*Activity*. Among the entries, which lines carry the string "Task"? Copy every one.

Collected data
- Opening Delimiter -

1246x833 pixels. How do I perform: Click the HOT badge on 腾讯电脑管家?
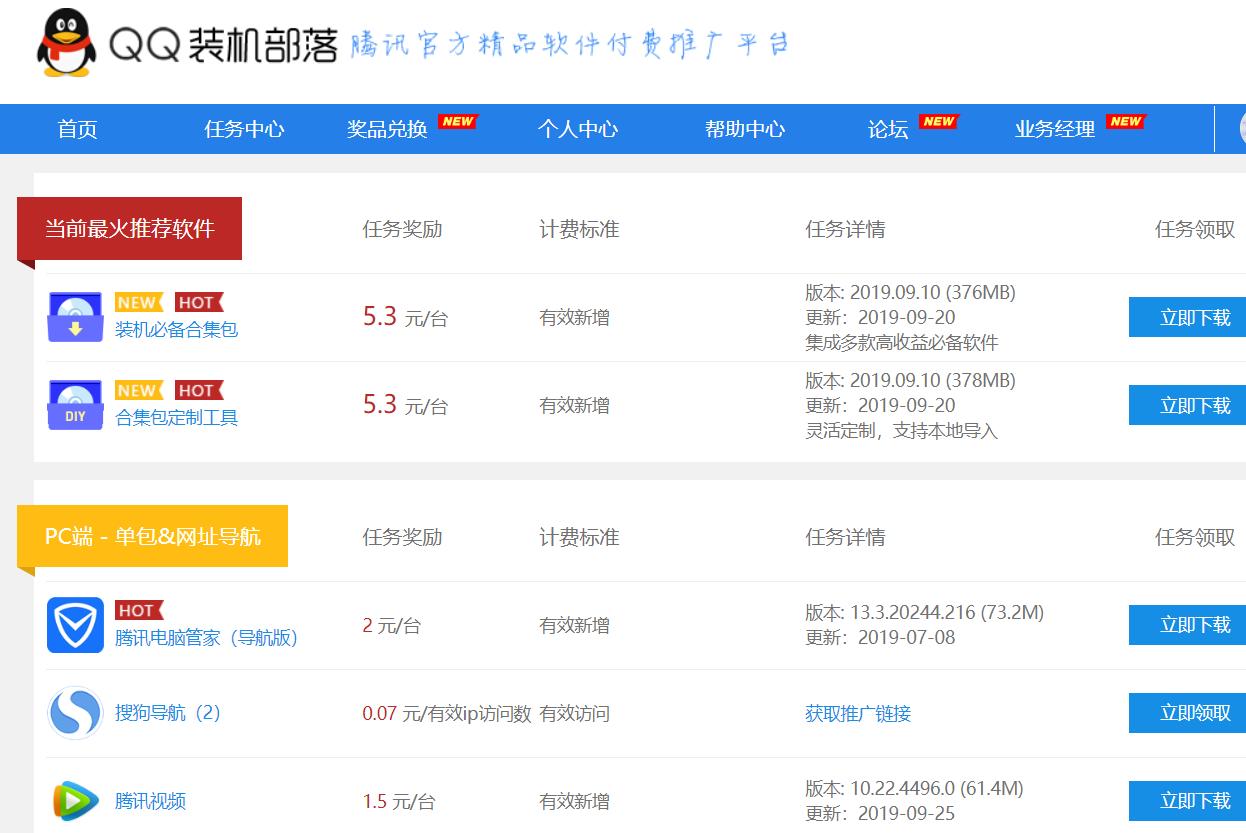coord(138,610)
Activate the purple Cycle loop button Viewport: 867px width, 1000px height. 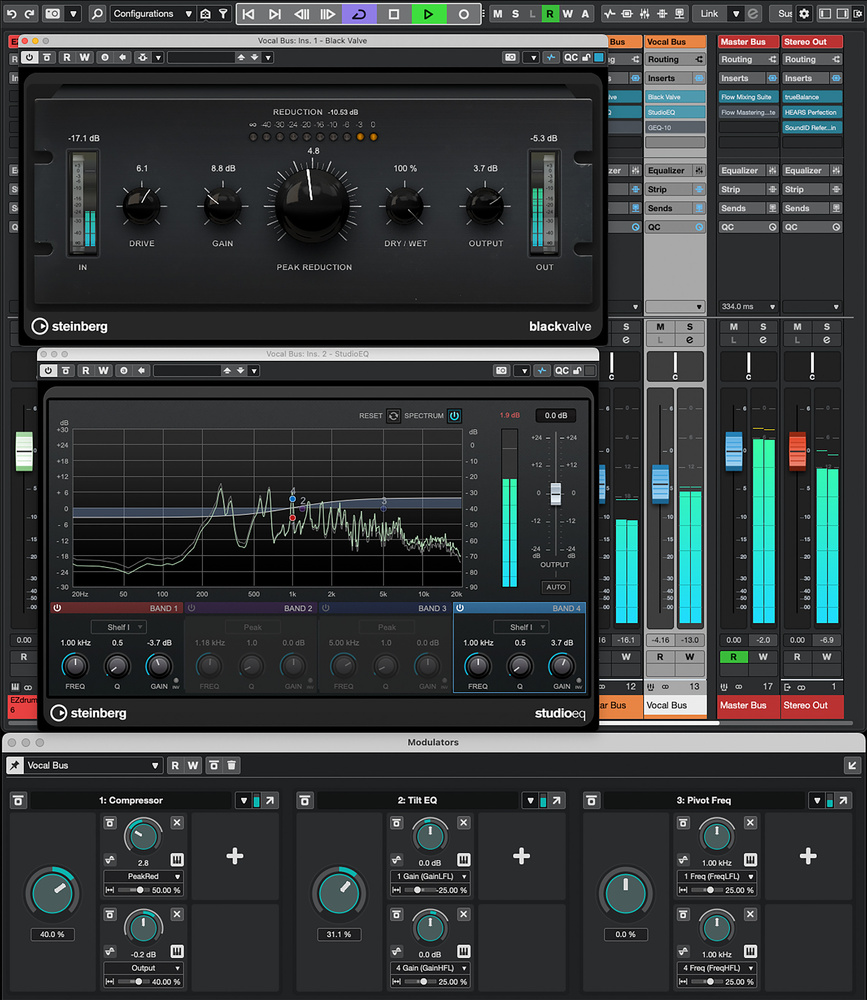359,14
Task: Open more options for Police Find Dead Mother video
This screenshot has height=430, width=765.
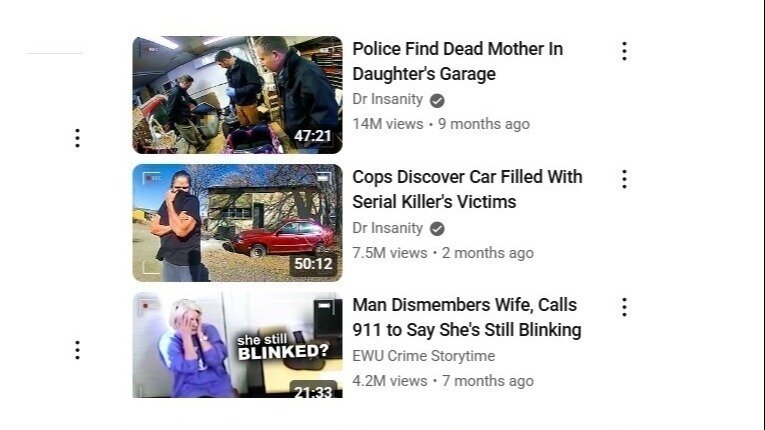Action: click(x=624, y=51)
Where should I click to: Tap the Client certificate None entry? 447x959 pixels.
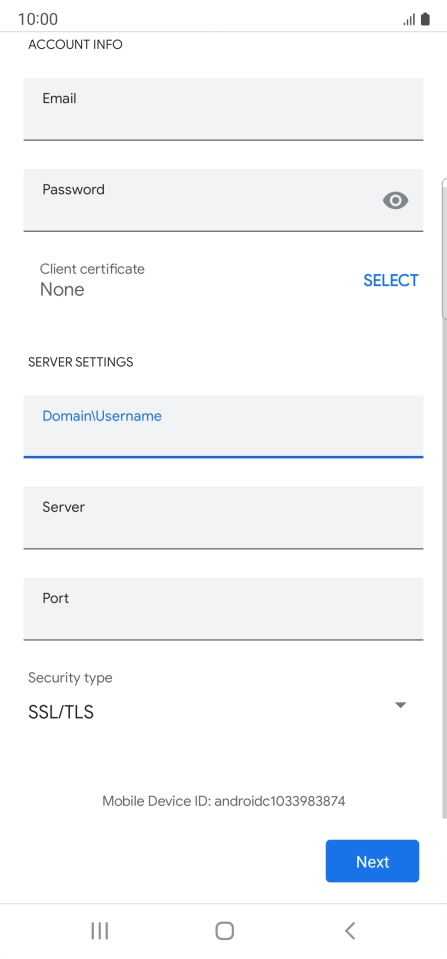(92, 280)
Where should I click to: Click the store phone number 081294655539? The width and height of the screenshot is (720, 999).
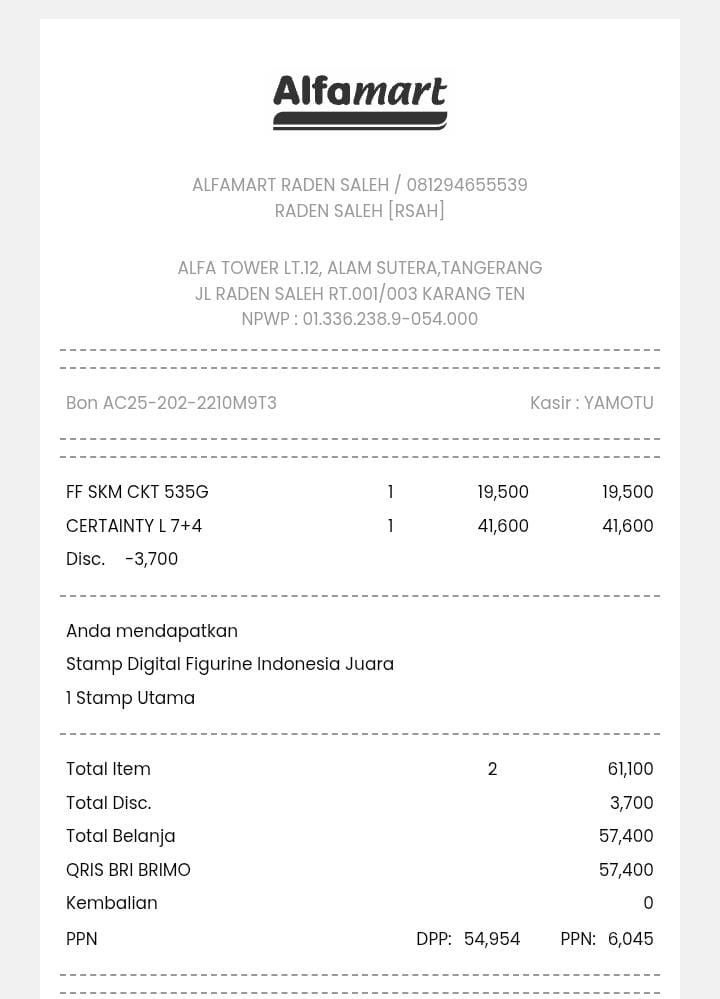click(467, 185)
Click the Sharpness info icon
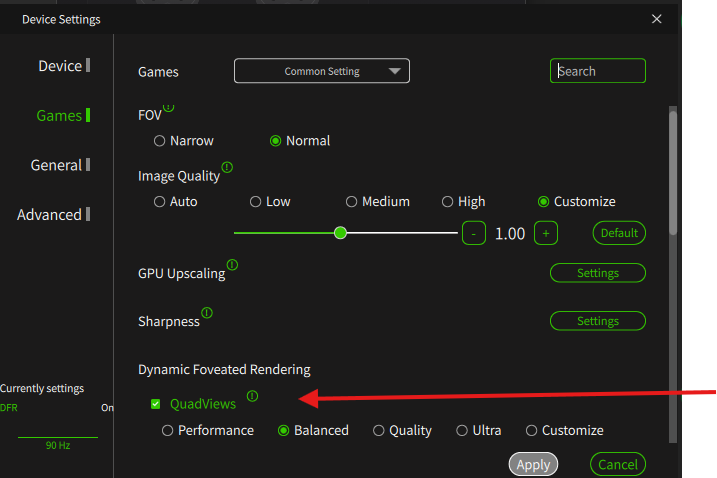Screen dimensions: 717x478 click(207, 313)
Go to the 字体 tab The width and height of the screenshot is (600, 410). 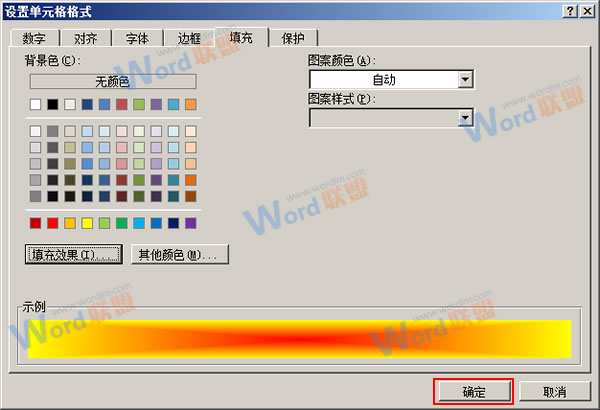click(x=137, y=39)
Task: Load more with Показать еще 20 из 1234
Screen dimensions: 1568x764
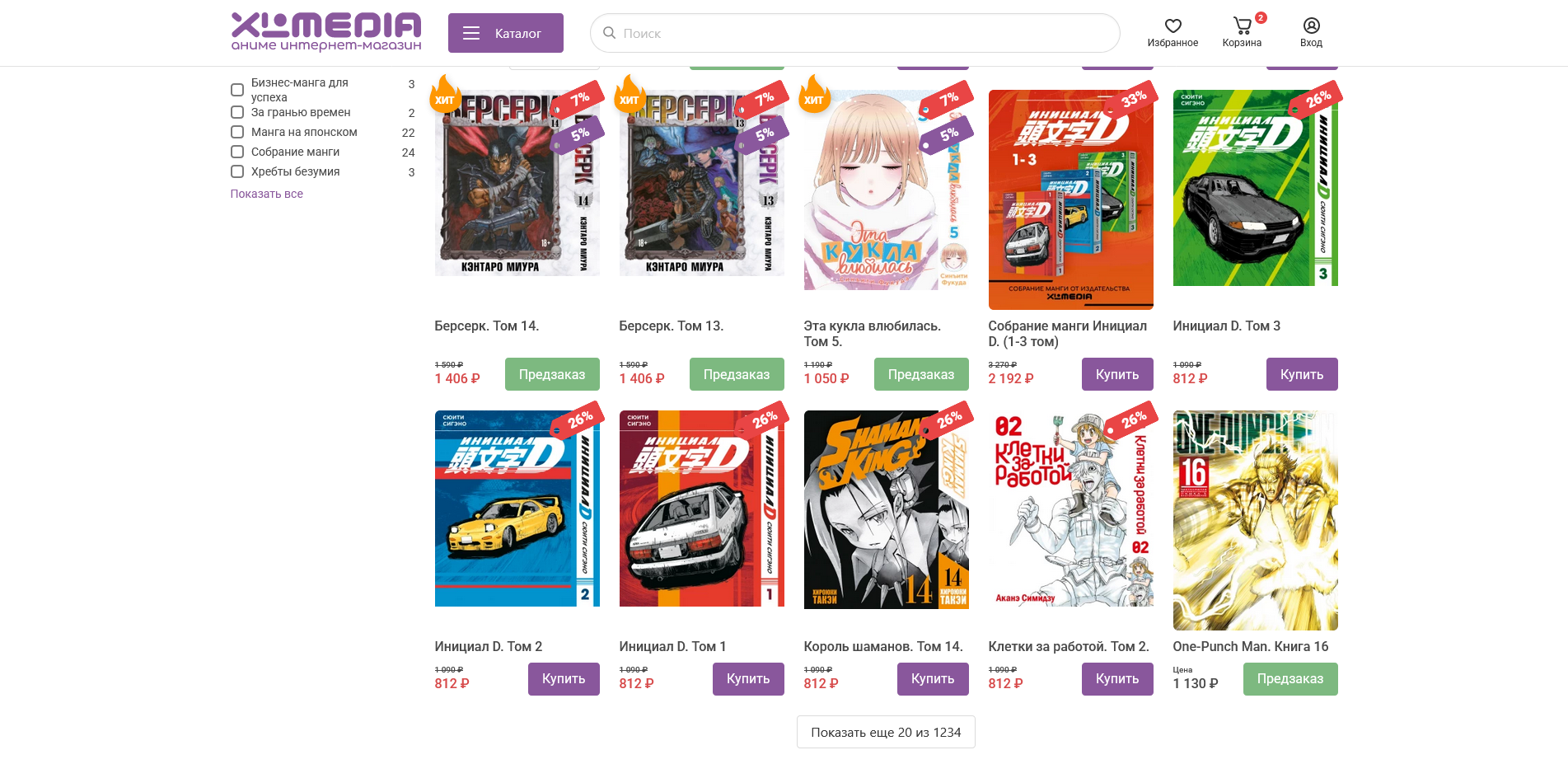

- Closing Delimiter -

*Answer box*.
Task: Open more options for Police Find Dead Mother video
Task: Load more with Показать еще 20 из 1234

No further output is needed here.